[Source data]

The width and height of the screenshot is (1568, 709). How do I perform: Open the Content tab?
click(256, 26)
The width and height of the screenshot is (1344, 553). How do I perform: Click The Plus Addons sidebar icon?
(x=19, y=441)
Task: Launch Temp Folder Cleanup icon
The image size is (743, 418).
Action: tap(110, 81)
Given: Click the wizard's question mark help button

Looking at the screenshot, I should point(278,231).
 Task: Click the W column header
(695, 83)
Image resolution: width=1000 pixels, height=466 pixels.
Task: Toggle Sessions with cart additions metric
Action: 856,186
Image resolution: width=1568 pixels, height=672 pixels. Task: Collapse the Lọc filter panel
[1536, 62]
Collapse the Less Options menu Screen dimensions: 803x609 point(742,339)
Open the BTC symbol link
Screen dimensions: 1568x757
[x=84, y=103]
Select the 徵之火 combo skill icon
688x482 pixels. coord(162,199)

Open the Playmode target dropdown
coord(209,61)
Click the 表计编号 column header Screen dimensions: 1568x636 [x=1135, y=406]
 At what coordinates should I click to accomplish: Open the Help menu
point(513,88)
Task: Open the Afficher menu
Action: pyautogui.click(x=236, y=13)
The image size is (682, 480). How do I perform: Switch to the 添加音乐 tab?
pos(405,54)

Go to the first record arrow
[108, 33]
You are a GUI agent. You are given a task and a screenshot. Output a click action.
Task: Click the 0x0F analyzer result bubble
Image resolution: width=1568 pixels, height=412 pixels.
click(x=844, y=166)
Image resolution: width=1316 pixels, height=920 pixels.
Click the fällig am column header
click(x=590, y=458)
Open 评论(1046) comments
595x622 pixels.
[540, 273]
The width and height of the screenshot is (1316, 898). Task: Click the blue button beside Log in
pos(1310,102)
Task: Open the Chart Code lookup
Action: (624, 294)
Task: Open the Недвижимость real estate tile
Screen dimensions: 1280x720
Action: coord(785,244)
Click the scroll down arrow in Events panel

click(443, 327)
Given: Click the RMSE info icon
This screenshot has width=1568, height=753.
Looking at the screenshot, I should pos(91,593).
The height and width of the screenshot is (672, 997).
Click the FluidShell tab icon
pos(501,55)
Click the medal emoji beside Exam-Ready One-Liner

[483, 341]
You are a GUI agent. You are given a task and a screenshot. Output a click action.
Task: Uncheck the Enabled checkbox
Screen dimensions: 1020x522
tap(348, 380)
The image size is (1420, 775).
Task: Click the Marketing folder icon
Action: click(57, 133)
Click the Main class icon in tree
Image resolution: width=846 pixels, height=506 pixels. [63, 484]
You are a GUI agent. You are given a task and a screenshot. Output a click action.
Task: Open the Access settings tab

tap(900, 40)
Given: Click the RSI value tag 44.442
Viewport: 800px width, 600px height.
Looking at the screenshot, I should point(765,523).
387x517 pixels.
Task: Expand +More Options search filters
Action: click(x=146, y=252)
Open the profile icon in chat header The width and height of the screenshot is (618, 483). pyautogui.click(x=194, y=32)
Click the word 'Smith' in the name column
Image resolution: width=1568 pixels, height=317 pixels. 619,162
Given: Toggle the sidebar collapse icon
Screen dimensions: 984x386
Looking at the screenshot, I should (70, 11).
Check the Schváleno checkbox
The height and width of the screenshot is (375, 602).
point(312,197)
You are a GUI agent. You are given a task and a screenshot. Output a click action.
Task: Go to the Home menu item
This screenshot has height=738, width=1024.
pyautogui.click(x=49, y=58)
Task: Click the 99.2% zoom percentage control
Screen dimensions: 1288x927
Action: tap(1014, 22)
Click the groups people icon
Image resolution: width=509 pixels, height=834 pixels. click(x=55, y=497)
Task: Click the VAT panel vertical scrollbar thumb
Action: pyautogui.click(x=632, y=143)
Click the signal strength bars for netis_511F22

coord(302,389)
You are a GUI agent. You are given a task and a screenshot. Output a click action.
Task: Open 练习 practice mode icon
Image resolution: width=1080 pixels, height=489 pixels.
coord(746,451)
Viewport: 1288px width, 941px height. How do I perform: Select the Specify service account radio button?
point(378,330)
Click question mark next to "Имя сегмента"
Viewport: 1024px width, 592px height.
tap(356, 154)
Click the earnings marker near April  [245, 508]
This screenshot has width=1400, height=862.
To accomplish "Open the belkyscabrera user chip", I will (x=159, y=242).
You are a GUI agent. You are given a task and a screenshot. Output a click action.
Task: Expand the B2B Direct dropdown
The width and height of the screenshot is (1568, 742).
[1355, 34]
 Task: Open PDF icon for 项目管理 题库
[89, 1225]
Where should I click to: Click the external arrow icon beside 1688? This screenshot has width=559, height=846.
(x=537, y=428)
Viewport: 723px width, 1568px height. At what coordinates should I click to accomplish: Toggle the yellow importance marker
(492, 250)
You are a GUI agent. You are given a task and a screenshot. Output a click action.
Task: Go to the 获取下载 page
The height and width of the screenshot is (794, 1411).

Problem to work on: Reproduce all of the records exactly.

Exercise output:
The width and height of the screenshot is (1568, 709). How do I perform: Open the Content tab?
click(256, 26)
The width and height of the screenshot is (1344, 553). How do I perform: Click The Plus Addons sidebar icon?
(x=19, y=441)
Task: Launch Temp Folder Cleanup icon
The image size is (743, 418).
Action: tap(110, 81)
Given: Click the wizard's question mark help button

Looking at the screenshot, I should point(278,231).
 Task: Click the W column header
(695, 83)
Image resolution: width=1000 pixels, height=466 pixels.
Task: Toggle Sessions with cart additions metric
Action: 856,186
Image resolution: width=1568 pixels, height=672 pixels. Task: Collapse the Lọc filter panel
[1536, 62]
Collapse the Less Options menu Screen dimensions: 803x609 point(742,339)
Open the BTC symbol link
Screen dimensions: 1568x757
[x=84, y=103]
Select the 徵之火 combo skill icon
688x482 pixels. coord(162,199)

Open the Playmode target dropdown
coord(209,61)
Click the 表计编号 column header Screen dimensions: 1568x636 [x=1135, y=406]
 At what coordinates should I click to accomplish: Open the Help menu
point(513,88)
Task: Open the Afficher menu
Action: pyautogui.click(x=236, y=13)
The image size is (682, 480). How do I perform: Switch to the 添加音乐 tab?
pos(405,54)

Go to the first record arrow
[108, 33]
You are a GUI agent. You are given a task and a screenshot. Output a click action.
Task: Click the 0x0F analyzer result bubble
Image resolution: width=1568 pixels, height=412 pixels.
click(x=844, y=166)
Image resolution: width=1316 pixels, height=920 pixels.
Click the fällig am column header
click(x=590, y=458)
Open 评论(1046) comments
595x622 pixels.
[540, 273]
The width and height of the screenshot is (1316, 898). Task: Click the blue button beside Log in
pos(1310,102)
Task: Open the Chart Code lookup
Action: (624, 294)
Task: Open the Недвижимость real estate tile
Screen dimensions: 1280x720
Action: coord(785,244)
Click the scroll down arrow in Events panel

click(443, 327)
Given: Click the RMSE info icon
This screenshot has width=1568, height=753.
Looking at the screenshot, I should pos(91,593).
The height and width of the screenshot is (672, 997).
Click the FluidShell tab icon
pos(501,55)
Click the medal emoji beside Exam-Ready One-Liner

[483, 341]
You are a GUI agent. You are given a task and a screenshot. Output a click action.
Task: Uncheck the Enabled checkbox
Screen dimensions: 1020x522
tap(348, 380)
The image size is (1420, 775).
Task: Click the Marketing folder icon
Action: click(57, 133)
Click the Main class icon in tree
Image resolution: width=846 pixels, height=506 pixels. [63, 484]
You are a GUI agent. You are given a task and a screenshot. Output a click action.
Task: Open the Access settings tab

tap(900, 40)
Given: Click the RSI value tag 44.442
Viewport: 800px width, 600px height.
Looking at the screenshot, I should point(765,523).
387x517 pixels.
Task: Expand +More Options search filters
Action: click(x=146, y=252)
Open the profile icon in chat header The width and height of the screenshot is (618, 483). pyautogui.click(x=194, y=32)
Click the word 'Smith' in the name column
Image resolution: width=1568 pixels, height=317 pixels. 619,162
Given: Toggle the sidebar collapse icon
Screen dimensions: 984x386
Looking at the screenshot, I should (70, 11).
Check the Schváleno checkbox
The height and width of the screenshot is (375, 602).
point(312,197)
You are a GUI agent. You are given a task and a screenshot. Output a click action.
Task: Go to the Home menu item
This screenshot has height=738, width=1024.
pyautogui.click(x=49, y=58)
Task: Click the 99.2% zoom percentage control
Screen dimensions: 1288x927
Action: tap(1014, 22)
Click the groups people icon
Image resolution: width=509 pixels, height=834 pixels. click(x=55, y=497)
Task: Click the VAT panel vertical scrollbar thumb
Action: pyautogui.click(x=632, y=143)
Click the signal strength bars for netis_511F22

coord(302,389)
You are a GUI agent. You are given a task and a screenshot. Output a click action.
Task: Open 练习 practice mode icon
Image resolution: width=1080 pixels, height=489 pixels.
coord(746,451)
Viewport: 1288px width, 941px height. How do I perform: Select the Specify service account radio button?
point(378,330)
Click question mark next to "Имя сегмента"
Viewport: 1024px width, 592px height.
tap(356, 154)
Click the earnings marker near April  [245, 508]
This screenshot has width=1400, height=862.
To accomplish "Open the belkyscabrera user chip", I will (x=159, y=242).
You are a GUI agent. You are given a task and a screenshot. Output a click action.
Task: Expand the B2B Direct dropdown
The width and height of the screenshot is (1568, 742).
[1355, 34]
 Task: Open PDF icon for 项目管理 题库
[89, 1225]
Where should I click to: Click the external arrow icon beside 1688? This screenshot has width=559, height=846.
(x=537, y=428)
Viewport: 723px width, 1568px height. At what coordinates should I click to accomplish: Toggle the yellow importance marker
(492, 250)
You are a GUI agent. You are given a task and a screenshot. Output a click action.
Task: Go to the 获取下载 page
The height and width of the screenshot is (794, 1411).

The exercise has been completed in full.